Data to examine:
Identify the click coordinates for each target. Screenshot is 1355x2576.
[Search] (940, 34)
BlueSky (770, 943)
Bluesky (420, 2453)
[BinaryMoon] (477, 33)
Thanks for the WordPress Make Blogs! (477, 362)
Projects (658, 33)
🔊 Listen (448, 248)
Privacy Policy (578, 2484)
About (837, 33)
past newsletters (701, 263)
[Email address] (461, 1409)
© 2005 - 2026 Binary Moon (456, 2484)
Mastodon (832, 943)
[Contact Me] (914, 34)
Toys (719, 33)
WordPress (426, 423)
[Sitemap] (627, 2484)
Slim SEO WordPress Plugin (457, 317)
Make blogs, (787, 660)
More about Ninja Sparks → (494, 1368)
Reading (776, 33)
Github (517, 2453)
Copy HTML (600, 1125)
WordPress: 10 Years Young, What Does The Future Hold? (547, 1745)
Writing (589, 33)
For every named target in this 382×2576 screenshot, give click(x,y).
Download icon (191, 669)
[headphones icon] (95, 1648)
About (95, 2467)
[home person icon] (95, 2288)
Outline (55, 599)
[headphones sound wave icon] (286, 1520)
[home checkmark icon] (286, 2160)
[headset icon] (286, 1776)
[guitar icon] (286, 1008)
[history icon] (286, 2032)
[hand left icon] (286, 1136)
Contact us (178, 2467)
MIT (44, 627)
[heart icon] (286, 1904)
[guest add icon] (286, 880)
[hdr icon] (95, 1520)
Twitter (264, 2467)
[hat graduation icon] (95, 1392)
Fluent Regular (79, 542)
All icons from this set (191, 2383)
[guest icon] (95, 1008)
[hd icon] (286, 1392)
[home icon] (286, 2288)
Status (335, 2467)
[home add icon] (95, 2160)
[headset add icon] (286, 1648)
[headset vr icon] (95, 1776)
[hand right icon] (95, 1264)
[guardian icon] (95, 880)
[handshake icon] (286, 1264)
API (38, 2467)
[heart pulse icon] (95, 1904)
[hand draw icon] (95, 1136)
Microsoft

Assignment: Go through the records from the first line and copy each one exactly, ending after the line that contains "Github (517, 2453)". Give nothing else.

Written reply:
Identify the click coordinates for each target. Screenshot is 1355x2576.
[Search] (940, 34)
BlueSky (770, 943)
Bluesky (420, 2453)
[BinaryMoon] (477, 33)
Thanks for the WordPress Make Blogs! (477, 362)
Projects (658, 33)
🔊 Listen (448, 248)
Privacy Policy (578, 2484)
About (837, 33)
past newsletters (701, 263)
[Email address] (461, 1409)
© 2005 - 2026 Binary Moon (456, 2484)
Mastodon (832, 943)
[Contact Me] (914, 34)
Toys (719, 33)
WordPress (426, 423)
[Sitemap] (627, 2484)
Slim SEO WordPress Plugin (457, 317)
Make blogs, (787, 660)
More about Ninja Sparks → (494, 1368)
Reading (776, 33)
Github (517, 2453)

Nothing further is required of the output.